L'apprenti le coiffa d'une belle raie sur le côté, lui offrant en prime un petit coup de parfum en vaporisateur. Finalement, il fut satisfait du résultat, se leva tout sourire et suivit la fille blonde vers la sortie. Il réclama son dû et elle lui glissa un billet de vingt dollars dans la main. Il grogna que l'annonce en promettait deux cents. Elle supposa que ce devait être une erreur de frappe de la part du journal et lui déclara qu'il n'aurait rien de plus. Ces repas plus copieux qu'à l'habitude qu'il s'était déjà imaginés venaient de s'évanouir en une fraction de seconde.

Il quitta le salon, amer et agacé. Il claudiqua une demi-heure en maugréant, arpentant plusieurs fois les mêmes rues. Le crachin fit son retour et les lumières de la ville s'allumèrent simultanément dans toutes les artères. Il décida de remonter la voie piétonne. La rue des prostituées. Quelques-unes faisaient encore claquer leurs talons sur les pavés mais la plupart s'étaient réfugiée dans les cafés. Les « bars à putes » comme disait son père qui les fréquentait plus qu'il ne voulait le faire croire. Lui s'y était rendu quelques fois, au début de son chômage, quand l'allocation le permettait encore.

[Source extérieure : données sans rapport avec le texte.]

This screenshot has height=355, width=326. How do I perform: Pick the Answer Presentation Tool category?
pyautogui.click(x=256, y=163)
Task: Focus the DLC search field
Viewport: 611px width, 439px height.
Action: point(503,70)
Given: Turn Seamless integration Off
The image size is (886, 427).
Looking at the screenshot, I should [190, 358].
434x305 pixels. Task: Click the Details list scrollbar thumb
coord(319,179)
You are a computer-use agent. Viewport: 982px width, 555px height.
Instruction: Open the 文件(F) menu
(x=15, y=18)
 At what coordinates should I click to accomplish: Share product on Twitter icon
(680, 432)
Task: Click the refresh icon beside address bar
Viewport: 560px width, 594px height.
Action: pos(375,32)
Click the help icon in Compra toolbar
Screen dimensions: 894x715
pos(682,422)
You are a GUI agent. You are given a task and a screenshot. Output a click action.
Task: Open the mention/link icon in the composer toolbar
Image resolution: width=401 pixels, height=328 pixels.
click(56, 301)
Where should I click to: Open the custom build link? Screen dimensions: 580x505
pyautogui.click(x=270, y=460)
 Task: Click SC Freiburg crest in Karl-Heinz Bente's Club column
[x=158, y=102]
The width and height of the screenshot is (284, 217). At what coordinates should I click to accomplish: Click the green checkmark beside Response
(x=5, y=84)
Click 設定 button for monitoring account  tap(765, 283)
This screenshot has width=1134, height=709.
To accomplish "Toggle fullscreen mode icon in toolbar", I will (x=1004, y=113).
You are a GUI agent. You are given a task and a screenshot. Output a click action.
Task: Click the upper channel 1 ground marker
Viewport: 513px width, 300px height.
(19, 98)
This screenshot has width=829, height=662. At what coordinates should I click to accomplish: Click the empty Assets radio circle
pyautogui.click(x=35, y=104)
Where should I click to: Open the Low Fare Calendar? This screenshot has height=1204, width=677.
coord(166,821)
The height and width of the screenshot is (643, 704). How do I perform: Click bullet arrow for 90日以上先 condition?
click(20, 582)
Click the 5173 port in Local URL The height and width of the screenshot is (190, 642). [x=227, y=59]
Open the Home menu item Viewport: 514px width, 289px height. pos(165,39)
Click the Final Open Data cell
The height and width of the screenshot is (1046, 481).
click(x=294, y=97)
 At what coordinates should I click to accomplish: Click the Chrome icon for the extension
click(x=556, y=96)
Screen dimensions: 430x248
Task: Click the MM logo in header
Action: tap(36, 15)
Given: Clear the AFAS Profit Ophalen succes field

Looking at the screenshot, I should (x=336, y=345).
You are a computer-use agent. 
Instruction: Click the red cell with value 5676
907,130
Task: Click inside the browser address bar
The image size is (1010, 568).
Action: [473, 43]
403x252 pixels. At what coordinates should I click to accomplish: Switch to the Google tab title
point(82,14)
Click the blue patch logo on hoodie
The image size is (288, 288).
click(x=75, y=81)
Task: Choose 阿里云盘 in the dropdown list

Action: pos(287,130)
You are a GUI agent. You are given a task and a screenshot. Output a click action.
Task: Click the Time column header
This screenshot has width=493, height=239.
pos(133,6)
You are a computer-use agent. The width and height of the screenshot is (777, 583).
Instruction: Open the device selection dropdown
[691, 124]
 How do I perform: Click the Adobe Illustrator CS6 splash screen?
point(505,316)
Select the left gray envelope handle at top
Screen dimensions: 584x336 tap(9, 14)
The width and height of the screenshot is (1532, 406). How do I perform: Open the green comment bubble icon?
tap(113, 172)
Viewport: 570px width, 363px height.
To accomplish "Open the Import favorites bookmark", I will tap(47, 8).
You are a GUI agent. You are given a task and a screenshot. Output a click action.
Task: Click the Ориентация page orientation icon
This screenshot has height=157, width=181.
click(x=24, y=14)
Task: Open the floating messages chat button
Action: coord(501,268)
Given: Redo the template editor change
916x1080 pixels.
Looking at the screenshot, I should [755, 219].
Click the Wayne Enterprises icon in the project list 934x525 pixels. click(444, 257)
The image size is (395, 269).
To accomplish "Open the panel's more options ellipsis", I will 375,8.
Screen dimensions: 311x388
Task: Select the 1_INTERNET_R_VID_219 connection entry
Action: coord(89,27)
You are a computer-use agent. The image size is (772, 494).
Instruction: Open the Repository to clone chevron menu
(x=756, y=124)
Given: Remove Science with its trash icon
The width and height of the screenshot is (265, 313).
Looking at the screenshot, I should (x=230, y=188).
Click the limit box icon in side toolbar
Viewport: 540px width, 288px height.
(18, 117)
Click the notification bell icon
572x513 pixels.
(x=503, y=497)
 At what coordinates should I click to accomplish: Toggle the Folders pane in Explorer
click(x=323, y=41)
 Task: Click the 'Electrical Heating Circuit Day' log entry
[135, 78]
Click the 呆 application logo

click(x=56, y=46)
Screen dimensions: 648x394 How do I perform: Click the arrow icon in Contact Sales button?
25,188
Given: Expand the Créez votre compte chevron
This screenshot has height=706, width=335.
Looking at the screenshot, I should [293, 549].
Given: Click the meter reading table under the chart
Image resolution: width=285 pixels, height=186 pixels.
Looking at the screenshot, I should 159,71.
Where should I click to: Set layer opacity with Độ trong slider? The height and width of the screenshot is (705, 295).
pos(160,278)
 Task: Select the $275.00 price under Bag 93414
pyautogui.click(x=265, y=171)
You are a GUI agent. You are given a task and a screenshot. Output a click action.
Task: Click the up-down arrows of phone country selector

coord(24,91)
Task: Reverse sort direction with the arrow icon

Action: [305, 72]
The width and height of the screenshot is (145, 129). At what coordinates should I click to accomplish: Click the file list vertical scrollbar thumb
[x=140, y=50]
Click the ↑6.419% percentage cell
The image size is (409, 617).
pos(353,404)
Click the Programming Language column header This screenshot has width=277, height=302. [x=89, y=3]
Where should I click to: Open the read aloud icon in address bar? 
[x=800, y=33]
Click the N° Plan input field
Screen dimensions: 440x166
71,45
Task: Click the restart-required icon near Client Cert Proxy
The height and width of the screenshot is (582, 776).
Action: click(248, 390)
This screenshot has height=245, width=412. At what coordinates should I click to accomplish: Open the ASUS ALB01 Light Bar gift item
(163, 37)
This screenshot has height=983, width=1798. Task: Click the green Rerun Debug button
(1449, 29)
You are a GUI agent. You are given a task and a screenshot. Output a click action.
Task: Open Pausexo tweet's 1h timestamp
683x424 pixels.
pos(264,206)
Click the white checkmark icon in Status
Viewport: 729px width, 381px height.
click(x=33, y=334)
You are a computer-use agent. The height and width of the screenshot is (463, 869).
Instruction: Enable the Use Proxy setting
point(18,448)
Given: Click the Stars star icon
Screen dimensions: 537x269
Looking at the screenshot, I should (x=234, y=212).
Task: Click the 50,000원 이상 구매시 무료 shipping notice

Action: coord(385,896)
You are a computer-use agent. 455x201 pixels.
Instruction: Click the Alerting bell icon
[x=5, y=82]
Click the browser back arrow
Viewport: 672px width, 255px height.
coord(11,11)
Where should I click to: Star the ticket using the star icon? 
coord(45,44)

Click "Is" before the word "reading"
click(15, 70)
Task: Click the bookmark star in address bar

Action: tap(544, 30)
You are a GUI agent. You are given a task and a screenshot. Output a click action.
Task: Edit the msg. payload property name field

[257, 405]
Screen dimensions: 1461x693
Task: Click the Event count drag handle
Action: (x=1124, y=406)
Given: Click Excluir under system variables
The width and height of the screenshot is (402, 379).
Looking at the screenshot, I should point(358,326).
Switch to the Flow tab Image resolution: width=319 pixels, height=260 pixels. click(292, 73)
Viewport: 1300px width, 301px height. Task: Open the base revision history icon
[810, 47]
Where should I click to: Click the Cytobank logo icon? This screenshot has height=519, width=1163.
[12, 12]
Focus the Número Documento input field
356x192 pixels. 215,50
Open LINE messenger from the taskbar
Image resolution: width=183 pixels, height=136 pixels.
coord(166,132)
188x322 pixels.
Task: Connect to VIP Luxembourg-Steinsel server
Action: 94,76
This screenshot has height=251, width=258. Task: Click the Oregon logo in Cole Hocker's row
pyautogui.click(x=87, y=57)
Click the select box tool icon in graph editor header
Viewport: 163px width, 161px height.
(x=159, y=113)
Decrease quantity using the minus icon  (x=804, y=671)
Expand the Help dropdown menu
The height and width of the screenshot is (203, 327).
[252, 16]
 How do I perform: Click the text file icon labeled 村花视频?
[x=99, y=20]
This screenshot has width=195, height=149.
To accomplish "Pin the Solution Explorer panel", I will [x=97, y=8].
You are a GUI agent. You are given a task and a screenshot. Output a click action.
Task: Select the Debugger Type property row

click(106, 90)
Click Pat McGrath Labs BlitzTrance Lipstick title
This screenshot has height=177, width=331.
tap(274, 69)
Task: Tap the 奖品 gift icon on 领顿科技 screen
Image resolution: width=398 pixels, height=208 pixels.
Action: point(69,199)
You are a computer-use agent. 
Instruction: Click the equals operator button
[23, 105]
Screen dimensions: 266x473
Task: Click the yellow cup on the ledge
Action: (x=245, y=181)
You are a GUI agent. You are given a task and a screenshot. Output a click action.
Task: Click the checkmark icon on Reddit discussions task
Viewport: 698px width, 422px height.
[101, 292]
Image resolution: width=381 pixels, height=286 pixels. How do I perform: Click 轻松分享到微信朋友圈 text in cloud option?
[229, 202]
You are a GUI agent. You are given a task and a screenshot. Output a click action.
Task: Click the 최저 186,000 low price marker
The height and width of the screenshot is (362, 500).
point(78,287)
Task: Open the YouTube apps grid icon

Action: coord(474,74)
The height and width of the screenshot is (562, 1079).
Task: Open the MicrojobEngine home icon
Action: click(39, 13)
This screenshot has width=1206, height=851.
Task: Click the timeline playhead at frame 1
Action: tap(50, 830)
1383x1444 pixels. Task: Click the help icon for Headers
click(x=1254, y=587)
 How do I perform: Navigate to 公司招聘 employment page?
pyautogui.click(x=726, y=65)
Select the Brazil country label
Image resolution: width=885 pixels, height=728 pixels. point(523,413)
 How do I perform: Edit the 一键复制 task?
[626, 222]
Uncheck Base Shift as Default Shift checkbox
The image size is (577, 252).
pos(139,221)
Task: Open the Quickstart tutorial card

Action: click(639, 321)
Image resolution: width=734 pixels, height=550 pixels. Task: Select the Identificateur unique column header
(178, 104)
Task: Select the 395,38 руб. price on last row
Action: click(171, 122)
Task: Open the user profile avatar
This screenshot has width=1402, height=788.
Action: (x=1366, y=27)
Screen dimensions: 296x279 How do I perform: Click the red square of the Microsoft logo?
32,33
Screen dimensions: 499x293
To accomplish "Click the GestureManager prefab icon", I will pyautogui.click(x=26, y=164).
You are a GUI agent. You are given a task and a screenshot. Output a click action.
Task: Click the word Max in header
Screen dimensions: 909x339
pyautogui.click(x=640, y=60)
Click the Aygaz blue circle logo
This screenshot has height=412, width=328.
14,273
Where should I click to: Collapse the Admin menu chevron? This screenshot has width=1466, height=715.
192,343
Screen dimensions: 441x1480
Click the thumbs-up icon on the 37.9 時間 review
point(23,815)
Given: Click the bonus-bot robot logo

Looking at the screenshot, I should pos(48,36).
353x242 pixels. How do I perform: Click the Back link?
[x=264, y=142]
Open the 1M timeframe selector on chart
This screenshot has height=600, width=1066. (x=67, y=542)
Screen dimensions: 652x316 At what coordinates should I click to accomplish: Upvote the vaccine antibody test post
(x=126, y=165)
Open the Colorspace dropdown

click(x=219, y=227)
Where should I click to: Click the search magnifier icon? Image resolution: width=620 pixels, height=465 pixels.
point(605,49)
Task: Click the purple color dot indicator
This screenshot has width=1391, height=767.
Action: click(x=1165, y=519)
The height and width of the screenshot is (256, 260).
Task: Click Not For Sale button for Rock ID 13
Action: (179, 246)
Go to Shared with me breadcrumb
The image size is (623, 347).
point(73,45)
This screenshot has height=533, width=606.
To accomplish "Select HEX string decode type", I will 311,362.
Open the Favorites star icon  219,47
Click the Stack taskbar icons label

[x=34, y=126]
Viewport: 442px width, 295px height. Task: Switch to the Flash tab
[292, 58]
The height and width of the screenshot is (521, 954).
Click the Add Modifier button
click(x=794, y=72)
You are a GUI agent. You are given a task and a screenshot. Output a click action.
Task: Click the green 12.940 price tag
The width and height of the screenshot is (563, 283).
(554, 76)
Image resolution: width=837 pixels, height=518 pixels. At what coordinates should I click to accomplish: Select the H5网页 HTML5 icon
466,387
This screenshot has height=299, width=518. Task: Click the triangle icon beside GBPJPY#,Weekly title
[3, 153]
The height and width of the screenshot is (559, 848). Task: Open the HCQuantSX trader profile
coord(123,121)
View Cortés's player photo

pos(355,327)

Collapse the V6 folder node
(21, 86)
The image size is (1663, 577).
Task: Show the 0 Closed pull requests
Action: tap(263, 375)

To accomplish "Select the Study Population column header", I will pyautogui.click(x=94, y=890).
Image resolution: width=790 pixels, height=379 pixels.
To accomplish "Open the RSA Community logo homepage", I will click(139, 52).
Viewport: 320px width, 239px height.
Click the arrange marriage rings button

Il pénétra dans un café aux vitres fumées et s'avança, un peu timoré. Une femme promenant sa forte poitrine qui débordait un peu de sa robe l'accosta, une fausse blonde avec des grosses bagues dorées aux doigts. Lorsqu'il sortit son billet, elle laissa éclater un grand rire. Elle lui enleva son billet des mains puis le saisit par la taille et le fit tourner au rythme de la valse que jouait un orchestre perdu derrière la fumée. Il peinait à la suivre, sa jambe traînait un peu. Elle sourit tout le temps de la danse. Lui avait la mine morose, repensant sans cesse à ses deux cents dollars. Quand la musique s'éteint, elle lui chuchota qu'elle le trouvait mignon avec sa raie sur le côté, que pour ses vingt dollars, il aurait le droit à une autre danse après qu'elle se soit remaquillée. Elle disparut derrière la porte des toilettes, lui resta quelques instants immobile puis sortit du café. La pluie s'était intensifiée alors il marcha tête baissée, droit devant. Il refit le trajet du début d'après-midi, passa le long de la colonne de pêcheurs ressortis pour la soirée. Au loin, les fumées de l'usine où il avait travaillé avant de s'abîmer la jambe dans une machine, grimpaient, noires, vers le ciel.

Quand il rentra chez lui, il étendit sa veste sur le dossier d'une chaise et se regarda dans le miroir fendu suspendu au-dessus du réfrigérateur. Ses cheveux étaient trempés et sa raie avait disparu.